■ **Problem set**:
**A.** Quote the patch on closing perf file descriptors, starting at "- close(FD(evsel, cpu, thread));" and ending at "(evsel->fd == NULL)".
**B.** In the patch on closing perf file descriptors, what percentage of time did the close syscall take before and after the change?

From: Andi Kleen <[email protected]>

Closing a perf fd can also trigger an IPI to the target CPU.
Use the same affinity technique as we use for reading/enabling events
to closing to optimize the CPU transitions.

Before on a large test case with 94 CPUs:

% time seconds usecs/call calls errors syscall
------ ----------- ----------- --------- --------- ----------------
32.56 3.085463 50 61483 close

After:

10.54 0.735704 11 61485 close

Signed-off-by: Andi Kleen <[email protected]>
---
tools/perf/lib/evsel.c | 27 +++++++++++++++++++------
tools/perf/lib/include/perf/evsel.h | 1 +
tools/perf/util/evlist.c | 31 +++++++++++++++++++++++++++--
tools/perf/util/evsel.h | 1 +
4 files changed, 52 insertions(+), 8 deletions(-)

diff --git a/tools/perf/lib/evsel.c b/tools/perf/lib/evsel.c
index 5a89857b0381..ea775dacbd2d 100644
--- a/tools/perf/lib/evsel.c
+++ b/tools/perf/lib/evsel.c
@@ -114,16 +114,23 @@ int perf_evsel__open(struct perf_evsel *evsel, struct perf_cpu_map *cpus,
return err;
}

+static void perf_evsel__close_fd_cpu(struct perf_evsel *evsel, int cpu)
+{
+ int thread;
+
+ for (thread = 0; thread < xyarray__max_y(evsel->fd); ++thread) {
+ if (FD(evsel, cpu, thread) >= 0)
+ close(FD(evsel, cpu, thread));
+ FD(evsel, cpu, thread) = -1;
+ }
+}
+
void perf_evsel__close_fd(struct perf_evsel *evsel)
{
- int cpu, thread;
+ int cpu;

for (cpu = 0; cpu < xyarray__max_x(evsel->fd); cpu++)
- for (thread = 0; thread < xyarray__max_y(evsel->fd); ++thread) {
- if (FD(evsel, cpu, thread) >= 0)
- close(FD(evsel, cpu, thread));
- FD(evsel, cpu, thread) = -1;
- }
+ perf_evsel__close_fd_cpu(evsel, cpu);
}

void perf_evsel__free_fd(struct perf_evsel *evsel)
@@ -141,6 +148,14 @@ void perf_evsel__close(struct perf_evsel *evsel)
perf_evsel__free_fd(evsel);
}

+void perf_evsel__close_cpu(struct perf_evsel *evsel, int cpu)
+{
+ if (evsel->fd == NULL)
+ return;
+
+ perf_evsel__close_fd_cpu(evsel, cpu);
+}
+
int perf_evsel__read_size(struct perf_evsel *evsel)

■ **Records**:
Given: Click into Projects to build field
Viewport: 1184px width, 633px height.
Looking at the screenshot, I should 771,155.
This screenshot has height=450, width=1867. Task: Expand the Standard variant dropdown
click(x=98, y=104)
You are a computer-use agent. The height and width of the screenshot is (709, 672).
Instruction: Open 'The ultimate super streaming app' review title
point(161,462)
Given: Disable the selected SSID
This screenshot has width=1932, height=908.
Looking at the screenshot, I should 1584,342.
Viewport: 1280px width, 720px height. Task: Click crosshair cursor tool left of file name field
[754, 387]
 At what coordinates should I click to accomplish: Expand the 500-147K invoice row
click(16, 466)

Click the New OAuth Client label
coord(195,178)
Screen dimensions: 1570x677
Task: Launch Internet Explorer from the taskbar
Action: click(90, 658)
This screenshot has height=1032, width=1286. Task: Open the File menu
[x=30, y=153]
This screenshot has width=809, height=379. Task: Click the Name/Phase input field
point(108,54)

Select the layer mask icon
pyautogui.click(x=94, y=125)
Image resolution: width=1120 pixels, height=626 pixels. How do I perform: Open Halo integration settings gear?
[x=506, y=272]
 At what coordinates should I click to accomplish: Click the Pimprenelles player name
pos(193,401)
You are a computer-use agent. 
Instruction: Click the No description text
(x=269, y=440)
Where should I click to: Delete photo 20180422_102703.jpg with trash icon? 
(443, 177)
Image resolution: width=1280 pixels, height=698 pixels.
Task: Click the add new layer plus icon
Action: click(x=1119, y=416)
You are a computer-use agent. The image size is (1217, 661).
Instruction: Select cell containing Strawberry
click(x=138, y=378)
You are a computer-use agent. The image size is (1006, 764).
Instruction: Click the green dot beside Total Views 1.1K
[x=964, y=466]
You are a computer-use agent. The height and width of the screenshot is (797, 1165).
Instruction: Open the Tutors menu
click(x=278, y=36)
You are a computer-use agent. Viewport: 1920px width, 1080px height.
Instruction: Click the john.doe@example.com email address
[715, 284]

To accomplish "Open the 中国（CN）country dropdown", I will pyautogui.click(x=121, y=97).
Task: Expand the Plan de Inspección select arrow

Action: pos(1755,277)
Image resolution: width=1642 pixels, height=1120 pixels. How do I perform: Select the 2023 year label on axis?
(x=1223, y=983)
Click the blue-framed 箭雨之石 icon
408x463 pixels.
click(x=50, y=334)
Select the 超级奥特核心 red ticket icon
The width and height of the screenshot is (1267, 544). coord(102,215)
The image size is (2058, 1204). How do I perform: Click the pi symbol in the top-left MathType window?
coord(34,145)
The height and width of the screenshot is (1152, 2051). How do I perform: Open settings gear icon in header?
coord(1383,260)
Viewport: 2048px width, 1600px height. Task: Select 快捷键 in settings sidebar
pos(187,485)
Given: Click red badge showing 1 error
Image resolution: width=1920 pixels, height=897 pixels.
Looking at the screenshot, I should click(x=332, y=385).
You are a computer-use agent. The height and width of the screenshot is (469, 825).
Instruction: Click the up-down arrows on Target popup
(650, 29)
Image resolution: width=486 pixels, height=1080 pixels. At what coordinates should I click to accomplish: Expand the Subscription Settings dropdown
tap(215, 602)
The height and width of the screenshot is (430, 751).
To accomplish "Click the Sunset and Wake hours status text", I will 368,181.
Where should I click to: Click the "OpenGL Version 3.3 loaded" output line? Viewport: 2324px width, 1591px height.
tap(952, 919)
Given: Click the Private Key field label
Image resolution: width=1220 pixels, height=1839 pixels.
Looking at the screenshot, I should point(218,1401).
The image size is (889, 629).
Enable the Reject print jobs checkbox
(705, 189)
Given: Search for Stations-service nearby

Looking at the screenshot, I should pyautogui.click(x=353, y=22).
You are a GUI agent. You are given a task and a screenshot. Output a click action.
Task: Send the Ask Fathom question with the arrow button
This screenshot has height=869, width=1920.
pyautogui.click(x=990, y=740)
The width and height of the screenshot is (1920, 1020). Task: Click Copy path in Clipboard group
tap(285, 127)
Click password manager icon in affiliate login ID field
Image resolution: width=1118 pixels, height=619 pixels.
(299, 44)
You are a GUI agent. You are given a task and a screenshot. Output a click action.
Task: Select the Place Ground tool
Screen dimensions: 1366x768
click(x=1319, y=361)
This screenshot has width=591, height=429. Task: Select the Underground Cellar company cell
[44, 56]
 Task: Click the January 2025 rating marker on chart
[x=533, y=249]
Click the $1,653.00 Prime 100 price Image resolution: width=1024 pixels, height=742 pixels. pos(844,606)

■ **Outputs for the tasks**:
**A.**
- close(FD(evsel, cpu, thread));
- FD(evsel, cpu, thread) = -1;
- }
+ perf_evsel__close_fd_cpu(evsel, cpu);
}

void perf_evsel__free_fd(struct perf_evsel *evsel)
@@ -141,6 +148,14 @@ void perf_evsel__close(struct perf_evsel *evsel)
perf_evsel__free_fd(evsel);
}

+void perf_evsel__close_cpu(struct perf_evsel *evsel, int cpu)
+{
+ if (evsel->fd == NULL)

**B.** 32.56 percent before the change and 10.54 percent after it.